The players below have senior/youth international cap(s) for their respective countries. Players whose name is listed, represented their countries before or after playing for Aizawl FC.

==== Asia ====

- SYR Mahmoud Al Amnah (2017)
- Masih Saighani (2017–2018)
- KGZ Bektur Talgat Uulu (2018)
- BHU Tshering Dorji (2018–2019)
- NEP Abhishek Rijal (2021)
- TJK Bakhtior Kalandarov (2022)

==== Africa ====
- LBR Alfred Jaryan (2015-2016) (2017-2021) (2021-2022)-called up to the national squad of Liberia for the Africa Cup of Nations qualifiers, earned 96 league appearances with Aizawl and was voted best midfielder in India.
- GHA Joseph Adjei (2019–2020)
- MLI Abdoulaye Kanouté (2019–2020)
- MLI Amadou Alou Sissoko (2019–2020)
- UGA Richard Kasagga (2019–2021)
- UGA Henry Kisekka (2022–2024)

==== Europe ====
- ROU Andrei Ionescu (2017–2018)
- SRB Ivan Marić (2023–2024)
- POL Rafał Zaborowski (2023–2024)

==== North America ====
- TRI Willis Plaza (2021–2022)
- TRI Robert Primus (2022)

==== South America ====
- PAR Enzo Prono Zelaya (2018)

==Honours==

===League===
- I-League
  - Champions (1): 2016–17
- I-League 2nd Division
  - Champions (1): 2015
- Mizoram Premier League
  - Champions (5): 2014–15, 2015–16, 2018–19, 2019–20, 2024–25
  - Runners-up (1): 2017–18

===Cup===
- Federation Cup
  - Runners-up (1): 2015–16
- Bordoloi Trophy
  - Runners-up (1): 2013
- MFA Super Cup
  - Champions (1): 2016
  - Runners-up (1): 2015
- Mizoram Independence Day Cup
  - Champions (4): 1982, 1996, 2015, 2016
  - Runners-up (3): 2018, 2022, 2023

===Award===
- Indian Super Cup Fair Play Award: 2023

==Performance in AFC competitions==

Season: Competition; Round; Club; Home; Away; Position; Top scorer
2018: AFC Champions League; Preliminary round 2; IRN Zob Ahan; 1–3; Preliminary Round; ROM Andrei Ionescu (3 goals)
AFC Cup: Group E; MDV New Radiant; 2–1; 3–1; Fourth in Group E
IND Bengaluru: 1–3; 5–0
BAN Abahani Limited Dhaka: 0–3; 1–1

==Other departments==
===Aizawl youth & academy===
U15 youth men's team of Aizawl took part in Nike Premier Cup.

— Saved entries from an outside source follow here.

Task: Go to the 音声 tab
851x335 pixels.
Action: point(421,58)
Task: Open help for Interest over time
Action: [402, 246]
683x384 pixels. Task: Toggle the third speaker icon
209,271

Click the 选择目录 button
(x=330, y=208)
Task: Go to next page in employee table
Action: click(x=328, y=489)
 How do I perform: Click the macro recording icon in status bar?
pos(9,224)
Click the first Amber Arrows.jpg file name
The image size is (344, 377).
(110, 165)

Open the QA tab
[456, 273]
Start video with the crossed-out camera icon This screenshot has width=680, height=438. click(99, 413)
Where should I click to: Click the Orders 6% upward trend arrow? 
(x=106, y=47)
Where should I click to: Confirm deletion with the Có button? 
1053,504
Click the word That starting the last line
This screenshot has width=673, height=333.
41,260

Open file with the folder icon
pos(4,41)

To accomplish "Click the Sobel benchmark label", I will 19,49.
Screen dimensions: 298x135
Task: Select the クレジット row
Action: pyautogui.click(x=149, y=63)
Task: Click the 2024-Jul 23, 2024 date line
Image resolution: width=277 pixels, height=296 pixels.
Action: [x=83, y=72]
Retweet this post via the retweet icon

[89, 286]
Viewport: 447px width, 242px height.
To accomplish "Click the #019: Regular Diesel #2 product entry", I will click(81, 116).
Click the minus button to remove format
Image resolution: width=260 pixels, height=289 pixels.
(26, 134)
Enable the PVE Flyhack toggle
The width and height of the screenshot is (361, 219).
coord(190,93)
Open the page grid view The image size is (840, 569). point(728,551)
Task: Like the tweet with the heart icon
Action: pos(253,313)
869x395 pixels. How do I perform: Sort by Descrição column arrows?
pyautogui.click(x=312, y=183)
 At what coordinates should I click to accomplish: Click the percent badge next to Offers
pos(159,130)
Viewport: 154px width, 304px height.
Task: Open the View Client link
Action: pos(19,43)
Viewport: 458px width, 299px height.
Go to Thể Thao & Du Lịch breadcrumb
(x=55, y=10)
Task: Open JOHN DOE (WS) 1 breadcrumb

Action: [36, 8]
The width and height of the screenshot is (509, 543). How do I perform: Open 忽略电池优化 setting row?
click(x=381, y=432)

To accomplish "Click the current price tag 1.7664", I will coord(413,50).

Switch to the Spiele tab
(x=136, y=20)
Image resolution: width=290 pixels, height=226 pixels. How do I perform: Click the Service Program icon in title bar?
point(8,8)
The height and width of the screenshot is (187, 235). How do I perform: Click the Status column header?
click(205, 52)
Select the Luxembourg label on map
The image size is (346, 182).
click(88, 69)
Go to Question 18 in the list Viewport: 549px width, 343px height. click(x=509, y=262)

Club's U18 team competed, and later moved to final round of 2018–19 Indian Elite League.

===Aizawl women===
The women's football section of Aizawl FC was instituted for the first time in 2016 and qualified directly in the 2016–17 Indian Women's League main round. They finished fifth in the group stage.